One of New Zealand's largest department stores, TheWarehouse Group, has revealed a drop in sales and profit.
From August 2 2010 to 31 July 2011 the group reported a 3 per cent drop in revenue from $1,672.695 million to $1,667.777 million.
Operating profit was down 8 per cent, from $124.049 million in 2010 to $114.136 million, and earnings before interest and tax was down from $126.575 million in 2010 to $119.375 million, a decrease of 5.7 per cent.
Despite profit before tax being down by 8.1 per cent, from $119.166 million in 2010 to $109.530 million, Warehouse chief executive officer Mark Powell said he is confident about the future.
“While the underlying results are down on last year, in the four months since becoming group CEO I can see that the core business is sound and I’m confident that our three year reinvestment strategy will deliver positive results, but it will take time to build momentum.” Powell said.

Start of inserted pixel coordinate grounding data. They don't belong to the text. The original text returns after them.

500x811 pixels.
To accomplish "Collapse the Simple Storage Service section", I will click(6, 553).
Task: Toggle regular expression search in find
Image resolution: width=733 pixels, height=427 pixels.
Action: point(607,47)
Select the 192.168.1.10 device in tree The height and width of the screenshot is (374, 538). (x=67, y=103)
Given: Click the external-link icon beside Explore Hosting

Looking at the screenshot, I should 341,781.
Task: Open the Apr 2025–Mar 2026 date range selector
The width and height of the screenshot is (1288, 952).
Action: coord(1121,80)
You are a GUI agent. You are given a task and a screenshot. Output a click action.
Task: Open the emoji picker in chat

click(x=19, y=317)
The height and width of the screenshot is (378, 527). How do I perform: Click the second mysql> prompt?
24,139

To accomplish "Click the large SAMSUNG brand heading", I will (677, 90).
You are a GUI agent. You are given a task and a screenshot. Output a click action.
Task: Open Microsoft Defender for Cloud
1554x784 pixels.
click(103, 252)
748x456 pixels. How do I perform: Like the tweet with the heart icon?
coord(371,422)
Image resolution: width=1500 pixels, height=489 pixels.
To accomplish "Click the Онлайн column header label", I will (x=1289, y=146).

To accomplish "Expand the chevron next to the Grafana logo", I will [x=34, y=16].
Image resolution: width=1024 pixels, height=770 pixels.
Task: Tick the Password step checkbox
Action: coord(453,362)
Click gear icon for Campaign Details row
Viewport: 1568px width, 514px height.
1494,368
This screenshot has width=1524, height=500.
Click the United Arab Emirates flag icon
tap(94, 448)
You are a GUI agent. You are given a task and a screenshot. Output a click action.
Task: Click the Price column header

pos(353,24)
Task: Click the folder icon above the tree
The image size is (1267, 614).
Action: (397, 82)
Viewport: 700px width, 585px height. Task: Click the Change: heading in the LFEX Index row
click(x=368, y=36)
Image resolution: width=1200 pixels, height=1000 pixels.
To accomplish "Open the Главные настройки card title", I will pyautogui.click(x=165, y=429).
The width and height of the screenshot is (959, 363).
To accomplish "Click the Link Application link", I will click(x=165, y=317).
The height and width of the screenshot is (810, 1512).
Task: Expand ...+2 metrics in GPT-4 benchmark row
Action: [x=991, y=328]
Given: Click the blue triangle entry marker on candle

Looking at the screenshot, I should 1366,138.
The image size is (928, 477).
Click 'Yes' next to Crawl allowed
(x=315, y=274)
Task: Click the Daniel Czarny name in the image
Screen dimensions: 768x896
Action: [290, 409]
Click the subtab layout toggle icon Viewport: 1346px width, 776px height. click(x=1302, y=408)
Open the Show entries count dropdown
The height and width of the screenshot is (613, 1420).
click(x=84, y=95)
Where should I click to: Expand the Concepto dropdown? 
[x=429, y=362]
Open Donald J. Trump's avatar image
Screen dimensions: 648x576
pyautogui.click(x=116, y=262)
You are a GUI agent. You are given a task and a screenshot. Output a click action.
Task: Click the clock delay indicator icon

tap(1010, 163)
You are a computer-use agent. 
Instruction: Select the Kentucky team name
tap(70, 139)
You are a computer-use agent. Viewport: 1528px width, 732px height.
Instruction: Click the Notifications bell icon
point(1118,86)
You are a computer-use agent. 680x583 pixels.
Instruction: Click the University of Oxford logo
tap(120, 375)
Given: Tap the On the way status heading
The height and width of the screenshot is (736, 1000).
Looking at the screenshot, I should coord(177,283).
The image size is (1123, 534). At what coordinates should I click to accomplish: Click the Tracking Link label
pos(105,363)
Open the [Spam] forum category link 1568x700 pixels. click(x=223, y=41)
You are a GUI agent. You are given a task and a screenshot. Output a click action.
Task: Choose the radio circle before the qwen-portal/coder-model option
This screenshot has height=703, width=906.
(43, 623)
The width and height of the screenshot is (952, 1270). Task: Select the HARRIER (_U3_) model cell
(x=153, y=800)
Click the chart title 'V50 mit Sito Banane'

Powell went on to say that looking forward the company is now focused on implementing a strategy based on improved retail execution and significant capital reinvestment in the company’s stores.
“We are very confident that customers will respond positively to what we’re doing, we believe this will translate into sustainable sales and earnings growth over the medium to long-term,” Powell said.
He said despite the in-store results, online sales doubled with continued range expansion and increased traffic to the site.
In a strategy briefing Powell said that being online is part of being ‘in the game', not an optional extra.
As well as a revitalised advertising campaign, many stores will be modernised and refitted, with 'significant capital investment' over three to five years.
Warehouse chairman Graham Evans said while the general economic outlook for New Zealand supported ongoing improvement in consumer confidence, a number of factors both domestic and international, point to an economic backdrop characterised by continued uncertainty and volatility.
“As such, the extent of any underlying growth in retail spending is uncertain and some pressure on earnings is likely to remain in the short term as we work through the early stages of implementing our strategy,” Evans said.
Recognising the short term impact of the company’s strategy, the board has indicated that subject to any material change in the trading environment, adjusted net profit after tax for the 2012 financial year is expected to be in the order of $70 million, with reported net profit after tax for the 2012 financial year expected to be in the order of $80 million.